The International Civil Rights Center & Museum, and iconic Landmark, is a comprehensive Civil Rights museum and an innovative social justice educational organization devoted to the understanding and advancement of civil and human rights at home and around the world. It commemorates the Feb. 1, 1960, sit-ins at a whites-only lunch counter in Greensboro, by the N.C. A&T Four students. Their non-violent direct action challenged America to make good its promises of equality and civic inclusion enunciated in the Constitution. The F.W. Woolworth's five-and-dime site, now home to the Center and Museum, is a monument to the bravery visionary young advocates of full citizenship and social justice.
THE N.C. A&T FOUR
From left to right: David Richmond, Franklin McCain, Ezell Blair, Jr. (now Jibreel Khazan) and Joseph McNeil.
Experience our permanent galleries with virtual or on-site visits.
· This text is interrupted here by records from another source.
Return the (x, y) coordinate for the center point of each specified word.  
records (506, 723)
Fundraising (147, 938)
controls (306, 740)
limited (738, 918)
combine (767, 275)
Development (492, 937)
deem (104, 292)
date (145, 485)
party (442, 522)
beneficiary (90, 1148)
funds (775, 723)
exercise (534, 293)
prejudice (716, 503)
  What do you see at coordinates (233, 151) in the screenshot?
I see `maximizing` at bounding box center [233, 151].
Explore the story of the civil rights struggle in the United States as part of the International Civil Rights Center & Museum's permanent galleries, The Battlegrounds. This engaging encounter includes captivating audio/video narratives, pictorial, artifacts, video re-enactments, and interactive components.
"And Still I Rise!"
Included in the museum's permanent galleries is And Still I Rise!, a tribute to an outstanding array of celebrated artists, athletes, entrepreneurs, and civic figures who broke racially restrictive barriers during the Jim Crow era.